Task item: Could you return the lines below exactly, from the first line up to and including the line that holds "Click the red"?

Supplied data:
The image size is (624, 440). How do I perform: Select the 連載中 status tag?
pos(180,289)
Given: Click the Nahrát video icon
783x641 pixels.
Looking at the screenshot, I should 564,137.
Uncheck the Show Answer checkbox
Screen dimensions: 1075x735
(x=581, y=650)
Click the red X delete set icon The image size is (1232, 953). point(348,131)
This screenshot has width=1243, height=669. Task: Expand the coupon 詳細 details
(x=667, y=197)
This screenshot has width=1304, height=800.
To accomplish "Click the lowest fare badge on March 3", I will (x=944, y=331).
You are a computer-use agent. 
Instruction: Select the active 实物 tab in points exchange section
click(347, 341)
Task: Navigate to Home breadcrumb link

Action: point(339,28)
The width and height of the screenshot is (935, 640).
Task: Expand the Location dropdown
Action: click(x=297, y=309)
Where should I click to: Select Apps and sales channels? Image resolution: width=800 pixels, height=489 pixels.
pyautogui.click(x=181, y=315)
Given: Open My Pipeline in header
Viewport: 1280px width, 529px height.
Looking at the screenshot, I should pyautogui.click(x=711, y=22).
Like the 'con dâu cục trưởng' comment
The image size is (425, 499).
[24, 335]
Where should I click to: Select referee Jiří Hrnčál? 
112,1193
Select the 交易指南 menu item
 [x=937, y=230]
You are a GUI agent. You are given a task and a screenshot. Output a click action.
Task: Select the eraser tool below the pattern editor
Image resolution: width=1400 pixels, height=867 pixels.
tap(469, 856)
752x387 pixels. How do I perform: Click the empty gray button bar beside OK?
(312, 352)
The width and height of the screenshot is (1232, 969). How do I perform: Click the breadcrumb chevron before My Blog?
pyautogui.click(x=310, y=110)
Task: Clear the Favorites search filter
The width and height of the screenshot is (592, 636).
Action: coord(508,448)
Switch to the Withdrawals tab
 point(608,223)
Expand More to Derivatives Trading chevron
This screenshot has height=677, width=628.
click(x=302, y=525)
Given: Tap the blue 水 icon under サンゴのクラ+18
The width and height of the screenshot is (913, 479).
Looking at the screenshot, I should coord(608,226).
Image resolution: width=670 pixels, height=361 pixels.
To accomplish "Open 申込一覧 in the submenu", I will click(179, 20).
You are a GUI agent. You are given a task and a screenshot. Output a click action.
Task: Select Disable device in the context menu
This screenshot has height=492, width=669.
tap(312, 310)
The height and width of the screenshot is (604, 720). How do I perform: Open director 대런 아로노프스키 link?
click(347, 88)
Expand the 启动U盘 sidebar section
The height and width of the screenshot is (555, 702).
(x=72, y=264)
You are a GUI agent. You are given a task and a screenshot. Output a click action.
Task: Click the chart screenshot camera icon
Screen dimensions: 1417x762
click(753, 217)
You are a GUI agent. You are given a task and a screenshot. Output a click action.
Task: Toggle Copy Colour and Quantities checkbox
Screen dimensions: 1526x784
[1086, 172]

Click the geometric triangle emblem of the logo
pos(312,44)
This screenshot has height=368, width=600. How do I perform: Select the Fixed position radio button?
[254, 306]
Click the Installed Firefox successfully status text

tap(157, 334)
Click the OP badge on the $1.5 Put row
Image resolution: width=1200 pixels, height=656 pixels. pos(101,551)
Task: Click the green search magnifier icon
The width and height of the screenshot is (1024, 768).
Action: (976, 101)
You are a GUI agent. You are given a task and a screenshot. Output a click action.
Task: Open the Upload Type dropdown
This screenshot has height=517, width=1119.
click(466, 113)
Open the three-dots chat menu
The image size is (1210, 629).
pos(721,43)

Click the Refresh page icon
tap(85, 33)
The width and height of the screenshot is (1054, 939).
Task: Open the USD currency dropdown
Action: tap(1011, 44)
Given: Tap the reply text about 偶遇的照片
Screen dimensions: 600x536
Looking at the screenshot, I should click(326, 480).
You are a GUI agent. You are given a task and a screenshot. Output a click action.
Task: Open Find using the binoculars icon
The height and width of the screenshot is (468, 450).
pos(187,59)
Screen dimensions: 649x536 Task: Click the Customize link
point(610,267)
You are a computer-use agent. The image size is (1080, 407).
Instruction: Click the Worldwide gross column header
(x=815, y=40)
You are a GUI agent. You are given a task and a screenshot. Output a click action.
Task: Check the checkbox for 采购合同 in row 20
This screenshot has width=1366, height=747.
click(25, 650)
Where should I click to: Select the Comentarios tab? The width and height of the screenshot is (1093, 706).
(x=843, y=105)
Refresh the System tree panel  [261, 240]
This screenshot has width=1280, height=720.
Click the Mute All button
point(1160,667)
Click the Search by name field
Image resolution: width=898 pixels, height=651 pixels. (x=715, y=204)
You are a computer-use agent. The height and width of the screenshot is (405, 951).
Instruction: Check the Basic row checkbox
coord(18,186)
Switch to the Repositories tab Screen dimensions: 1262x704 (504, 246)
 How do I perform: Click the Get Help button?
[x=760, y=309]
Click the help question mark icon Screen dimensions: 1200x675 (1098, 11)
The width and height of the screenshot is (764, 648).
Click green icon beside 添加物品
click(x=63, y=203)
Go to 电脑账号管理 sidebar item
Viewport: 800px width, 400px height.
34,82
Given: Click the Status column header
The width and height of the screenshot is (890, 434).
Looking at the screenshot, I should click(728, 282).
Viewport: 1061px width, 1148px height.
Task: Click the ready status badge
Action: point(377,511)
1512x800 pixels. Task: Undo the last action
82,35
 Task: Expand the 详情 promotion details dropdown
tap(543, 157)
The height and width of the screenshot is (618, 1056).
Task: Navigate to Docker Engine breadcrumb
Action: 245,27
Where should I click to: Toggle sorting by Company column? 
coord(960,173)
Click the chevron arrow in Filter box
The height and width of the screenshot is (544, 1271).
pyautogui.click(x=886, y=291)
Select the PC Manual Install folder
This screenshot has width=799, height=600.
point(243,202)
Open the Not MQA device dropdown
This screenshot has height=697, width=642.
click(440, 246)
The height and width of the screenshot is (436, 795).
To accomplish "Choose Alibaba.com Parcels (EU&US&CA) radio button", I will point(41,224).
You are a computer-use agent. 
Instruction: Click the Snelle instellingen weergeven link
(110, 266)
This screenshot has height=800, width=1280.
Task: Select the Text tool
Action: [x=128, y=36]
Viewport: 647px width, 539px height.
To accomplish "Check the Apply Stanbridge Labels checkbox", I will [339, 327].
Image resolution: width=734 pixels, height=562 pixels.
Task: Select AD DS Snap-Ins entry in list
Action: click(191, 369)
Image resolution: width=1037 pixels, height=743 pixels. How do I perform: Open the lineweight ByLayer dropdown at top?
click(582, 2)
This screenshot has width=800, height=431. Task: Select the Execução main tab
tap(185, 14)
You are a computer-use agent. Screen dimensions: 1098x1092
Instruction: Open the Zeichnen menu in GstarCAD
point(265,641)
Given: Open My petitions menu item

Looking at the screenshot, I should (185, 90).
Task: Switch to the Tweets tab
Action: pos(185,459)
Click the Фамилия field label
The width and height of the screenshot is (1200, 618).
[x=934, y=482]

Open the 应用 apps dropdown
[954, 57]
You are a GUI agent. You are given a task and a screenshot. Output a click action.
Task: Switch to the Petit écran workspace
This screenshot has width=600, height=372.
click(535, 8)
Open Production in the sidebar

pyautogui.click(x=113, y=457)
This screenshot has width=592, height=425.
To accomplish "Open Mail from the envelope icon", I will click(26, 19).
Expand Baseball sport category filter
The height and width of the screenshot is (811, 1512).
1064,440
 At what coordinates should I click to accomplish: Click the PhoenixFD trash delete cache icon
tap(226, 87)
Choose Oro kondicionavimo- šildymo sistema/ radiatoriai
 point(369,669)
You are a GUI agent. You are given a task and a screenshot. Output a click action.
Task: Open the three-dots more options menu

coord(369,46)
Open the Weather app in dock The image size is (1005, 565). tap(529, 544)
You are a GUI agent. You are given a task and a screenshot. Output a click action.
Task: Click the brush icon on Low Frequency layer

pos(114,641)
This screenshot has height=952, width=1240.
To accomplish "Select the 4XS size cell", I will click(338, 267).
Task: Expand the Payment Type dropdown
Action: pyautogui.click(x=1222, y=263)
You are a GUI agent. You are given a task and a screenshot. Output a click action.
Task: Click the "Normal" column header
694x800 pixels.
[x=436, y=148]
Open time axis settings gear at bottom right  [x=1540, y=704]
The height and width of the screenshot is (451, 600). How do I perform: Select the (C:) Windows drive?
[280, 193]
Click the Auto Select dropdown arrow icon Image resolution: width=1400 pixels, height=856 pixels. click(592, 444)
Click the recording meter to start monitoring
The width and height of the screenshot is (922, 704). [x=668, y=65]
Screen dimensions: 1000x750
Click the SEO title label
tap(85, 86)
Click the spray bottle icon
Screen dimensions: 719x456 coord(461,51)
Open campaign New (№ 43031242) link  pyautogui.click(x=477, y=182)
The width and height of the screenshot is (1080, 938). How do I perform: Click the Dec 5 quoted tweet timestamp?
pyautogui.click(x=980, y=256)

Answer to this problem:
The image size is (624, 440). How do I perform: Select the 連載中 status tag?
pos(180,289)
Given: Click the Nahrát video icon
783x641 pixels.
Looking at the screenshot, I should 564,137.
Uncheck the Show Answer checkbox
Screen dimensions: 1075x735
(x=581, y=650)
Click the red X delete set icon The image size is (1232, 953). point(348,131)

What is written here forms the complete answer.